It’s been over four years in the making, but I’m very happy to announce the release of Faye 1.0. The Faye project – both the pub/sub messaging tools and the WebSocket/Redis modules that have been extracted over time – have reached a level of stability where I think it’s grown out of the ‘beta’ 0.x phase of development. Judging by the volume of bug reports and questions I get, the codebase has settled into something stable, usable, and free of commonly encountered faults.
The 1.0 release does not introduce many new major features, but rather builds on the stability of the 0.8 release and adds some much-needed polish in a few areas. Let’s start with the big changes you need to be aware of.
First, several methods have been removed. The most significant of these is the
server’s listen()
method. This was really just a little sugar over starting an
HTTP/HTTPS server and attaching Faye to it, and over time the amount of
different options people needed, from configuring the SSL cipher suite to
picking a different Ruby webserver, indicates this one method should not try and
cover all use cases. Instead, users should set up their HTTP server as they
want, and bind Faye to it. The documentation covers how to do this.
On the client side, getClientId()
and getState()
have been removed. They
were only ever there to support tests, they were never documented, and I have
constantly discouraged their use. If you’re going to miss them and don’t know
how to adapt your application, please ask the mailing list.
At the protocol level, the server no longer forwards the clientId
field of
messages to subscribers. I have discouraged use of this value as a security
credential, and it was never intended as such, but to remove the risk for people
who are using it this way I have made sure it does not get shared between
clients.
Those are all the breaking changes. There’s a few places where existing APIs still work but have been augmented with modern equivalents.
Objects that represent publication/subscription and respond to the
callback()
/errback()
API are now Promises, and callback/errback are
internally implemented on top of then()
. This is a spec-compatible promise
implementation and should interoperate with any other promise library you’re
using.
Objects like the server/adapter that respond to bind()
for handling events now
implement the EventEmitter
API. bind()
still works, it’s just sugar for
on()
/addListener()
.
Elsewhere there is plenty of polish and modernisation. At the transport level,
custom header support has been added to the cross-origin-long-polling
and
server-side websocket
transports. When using a client outside the browser,
all transports now support cookies and share a cookie jar scoped to the
client. The transports have all been refactored and are now more reliable at
detecting and recovering from network errors and from client
devices/applications going to sleep.
In the Client
class, we’ve added a ca
option to the constructor; like
elsewhere in the core Node APIs this lets you pass in an array of trusted server
certificates if you need to go beyond the certificates trusted by OpenSSL.
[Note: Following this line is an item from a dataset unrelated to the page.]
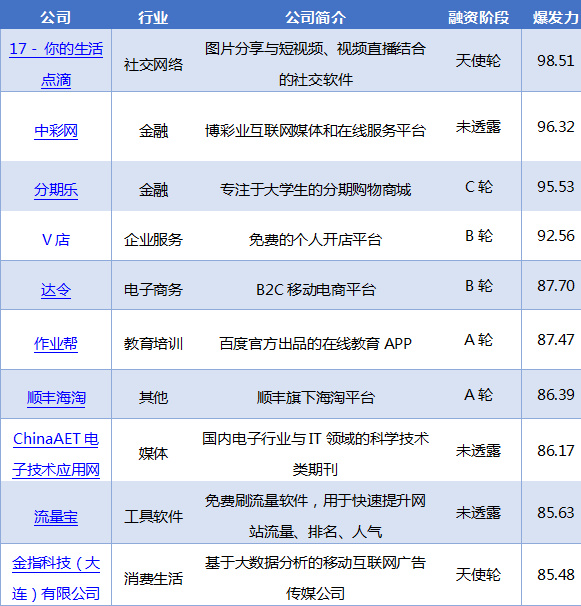Click the 爆发力 column header

point(555,17)
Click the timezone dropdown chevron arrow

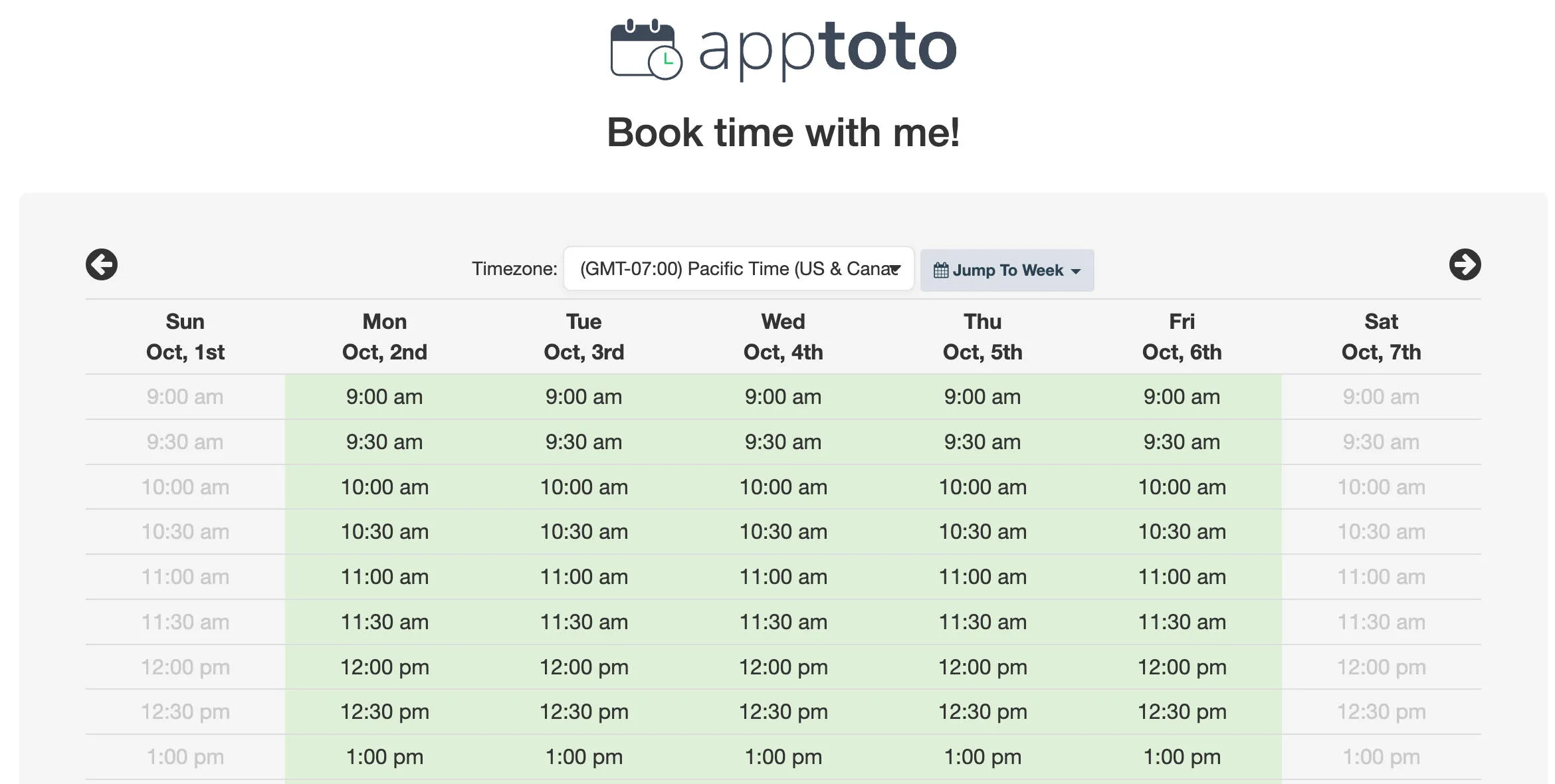coord(894,269)
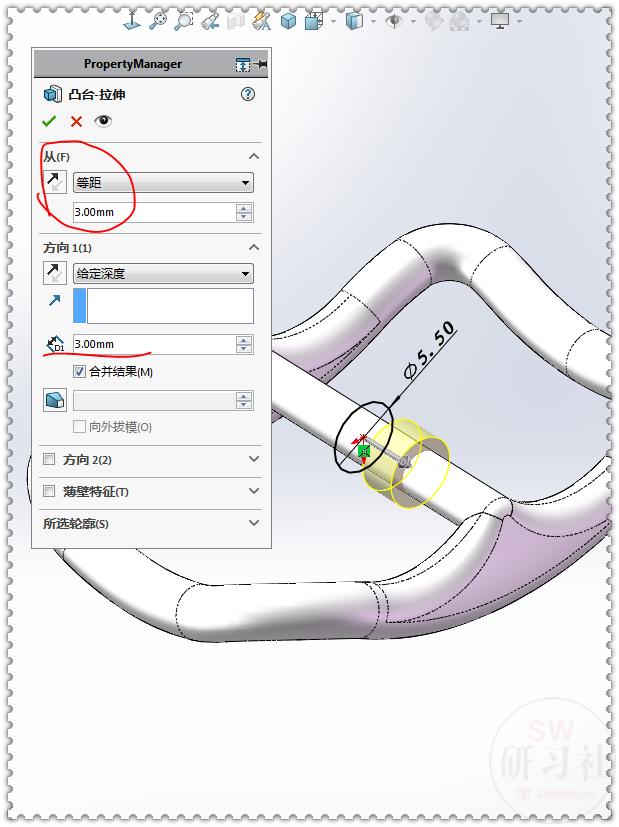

Clients can also be instantiated with URI objects (from Node’s url.parse()
or
Ruby’s URI.parse()
) instead of URL strings, and they are treated as objects in
all internal URL-handling code. You can also use protocol-relative URIs in the
browser, no problem.
In Ruby, some major changes mean that we now support JRuby. For example, Yajl
has been replaced with MultiJson so you can choose the JSON engine that’s right
for your project. And you no longer need to use Thin; Faye::RackAdapter
supports the rack.hijack
streaming API supported by Puma, Rainbows 4.5 and
Passenger 4.0, so you have more choices for which server to use (this was a
major motivator for the removal of the Thin-specific listen()
method).
Beyond all these little bits of polish, we come to the one real new feature of 1.0. Until now, Faye has not let you access HTTP request data in server-side extensions, since the aim was to hide all the messy transport details. But over the years it’s become apparent some people want to use various HTTP auth mechanisms and other features in their extensions, so Faye 1.0 makes this available with the caveat that usage is at your own risk. For certain HTTP features, you must read the updated security docs, particularly the material on CSRF protection.
In short, if your extension methods have 3 parameters, the second one will now
be a request object (http.Request
on Node, Rack::Request
on Ruby). This
gives you access to the path, headers and body of the request, which you can use
to filter messages.
server.addExtension({
incoming: function(message, request, callback) {
if (request.headers.authorization !== 'open sesame') {
message.error = '403::Access denied';
}
callback(message);
}
});
2-parameter extensions still work exactly the same as they always did.
That just about covers the main changes in the 1.0 release. As always, file bugs on GitHub and ask questions on the mailing list.
On a personal note, I want to thank everyone who has built stuff, asked questions, reported bugs, fixed code, and donated their time to this project. It has been and continues to be really rewarding to work on, and has taken me all over the place talking at confs and meeting people who want to hear about it. It was particularly gratifying to see Faye powering the GOV.UK exhibit at the 2013 Design Awards, at one of my favourite London museums. I’m proud to have helped a lot of projects build on my work but there’s nothing quite like seeing something you helped build in the real world, especially somewhere as dear to me as the Design Museum.
Thank you, and I hope you keeping putting Faye to good use.